Дмитрий Барчук - Сибирская трагедия
Он нахмурился, выпил еще виски и хриплым голосом ответил:
– Ерунда. Я просто не смог увлечь местное население белой идеей. Вы знаете, Коршунов, когда в 1904 году я отправился в Арктику на поиски пропавшей экспедиции барона Толля[181], то случалось самому править собачьими упряжками. Так вот, в холод, в пургу, когда собаки валились с ног от усталости, их надо было подбадривать. И я кричал им по-якутски (они привыкли к этому языку): «Вперед, черти! Еще немного! Там впереди много вкусной еды и теплый ночлег. А здесь только холод и смерть». И как только я переставал кричать, собаки тут же останавливались и валились на снег от изнеможения. Таковы и люди. Пока их погоняешь, они слушаются тебя и тянут из последних сил.
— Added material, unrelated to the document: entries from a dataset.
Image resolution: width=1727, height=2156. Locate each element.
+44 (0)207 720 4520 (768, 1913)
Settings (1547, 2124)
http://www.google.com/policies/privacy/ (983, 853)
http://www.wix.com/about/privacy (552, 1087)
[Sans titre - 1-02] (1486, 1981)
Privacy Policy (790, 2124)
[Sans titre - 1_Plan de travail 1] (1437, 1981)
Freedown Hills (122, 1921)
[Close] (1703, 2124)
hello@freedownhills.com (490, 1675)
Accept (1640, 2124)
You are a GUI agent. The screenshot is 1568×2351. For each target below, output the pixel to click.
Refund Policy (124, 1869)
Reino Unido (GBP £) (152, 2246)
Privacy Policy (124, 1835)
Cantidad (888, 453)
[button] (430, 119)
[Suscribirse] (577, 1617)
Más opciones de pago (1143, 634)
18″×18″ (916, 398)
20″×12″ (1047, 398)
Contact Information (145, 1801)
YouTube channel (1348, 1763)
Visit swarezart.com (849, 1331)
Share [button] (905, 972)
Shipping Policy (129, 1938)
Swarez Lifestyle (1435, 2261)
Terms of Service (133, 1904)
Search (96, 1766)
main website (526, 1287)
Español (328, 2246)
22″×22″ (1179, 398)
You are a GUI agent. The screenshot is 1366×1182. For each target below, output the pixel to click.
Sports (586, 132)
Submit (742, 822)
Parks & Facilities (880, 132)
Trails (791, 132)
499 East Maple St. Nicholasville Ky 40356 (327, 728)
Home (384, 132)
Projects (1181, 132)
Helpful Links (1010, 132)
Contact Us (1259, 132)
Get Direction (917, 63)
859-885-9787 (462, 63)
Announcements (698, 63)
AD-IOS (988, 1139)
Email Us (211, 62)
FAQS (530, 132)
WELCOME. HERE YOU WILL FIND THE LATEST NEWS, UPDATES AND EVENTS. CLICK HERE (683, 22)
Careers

Но стоит только ослабить вожжи…
Я снова повернулся к карте и стал очерчивать примерный путь полярной экспедиции Колчака.
– Насколько мне известно, барон Толль стремился открыть загадочную Землю Санникова, которую кто-то когда-то видел вдали в хорошую погоду. Забрался далеко на север, в полярную глушь, на одинокий остров Беннета, где и погиб.
– Да, вы верно осведомлены. Читали журнал Русского географического общества?
– Я долго работал с Григорием Николаевичем Потаниным, а он всегда тщательно отслеживал маршруты всех исследовательских экспедиций, – заметил я и продолжил: – Вам ведь тоже хотелось открыть Землю Санникова, это полярное Эльдорадо[182]? Спасение Толля было лишь поводом? Признайтесь, ваше высокопревосходительство!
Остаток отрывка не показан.